Zencefil turşusu ile beslenen kuzuyu 9 parçaya ayırarak küflenmeye bırakırsak ne olur? Tırnaklarımı şöminenin duvarına geçirerek uydurduğum bir çeşit mors alfebesi, ulvi olan ile kaderimi yakınlaştırıyor. Yalnız, çıkan sesler balıklarımı öldürdü. Akvaryumda şimdi sadece kof cevizler ve parçalanmış bir koltuk yüzüyor. Aslan, derenin karşı kıyısında ölen eşi için ağıt yakıyor. Sadece güneş batarken görünür olan kızıllık, aslan için bir kamufulaj.

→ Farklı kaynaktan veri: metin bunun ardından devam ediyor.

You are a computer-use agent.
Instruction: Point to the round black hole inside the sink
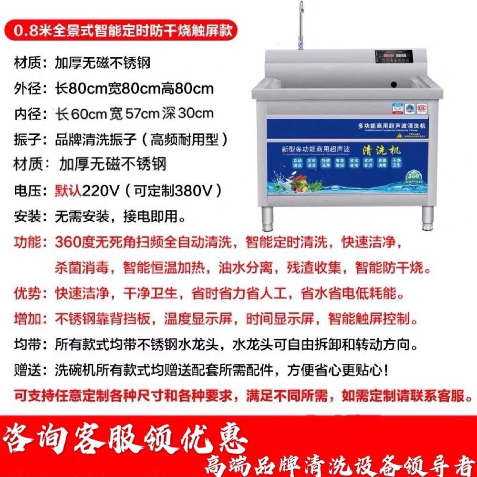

Merdivenin tepesinde duran ve bozulmamak için kapağı açık duran dolap kapağı ise kanatlarındaki beyazların parlayarak göz kamaştırdığı, süzme bir çığlıkla savaşa giden kocaman baykuşun arkasından kapandı. Kırmızı ile boyanan dudaklar badem dolu çekmeceyi açmayı başardığında şapkalardan fırlayan psikiyatrik ilaçlar ortalığı sakinleştirmek için çalışmaya başladılar. Saçlarım gıcırdayarak uzarken taksi ile bana layık olabilecek bir çam ağacı arayışı içindeydim, akabinde taksiden inerek çamlara doğru koşmaya başladım. Bir paketle beraber elime aynı anda ulaşan telgraftan, daireler çizen mandalina salyangozlarının dünya üzerindeki tüm balık pullarını ele geçirdiklerini öğrendim. Elimde olmayan nedenlerle tepsi içinde bana sunulan mısır tarlaları rüyamda bir galaksi dolusu karpuza dönüştü. Çaydanlık, üç sene önce göçebelerin siyah bulutlar altında kurdukları kamp alanında demledikleri çay ile dolu hala. Su ısıttığım telefon, paten kayan denizanlarının dev bacaklarına dolanmış olmalı. Alkış sesleri arasında eksilerle artılar durmadan birbirini götürüyor. Platin bir sarı yüzünden daralan görüş alanında sevişen lemurların, yarıkürenin tamamlayıcısı olan kafatası ile beraber verdikleri ilanda; herşeyin yakılacağı ve geriye kalan gri küllerle kesif kokunun danslarından çıkan zekanın parıltıları ile kör olunacağı detaylarıyla açıklanıyordu.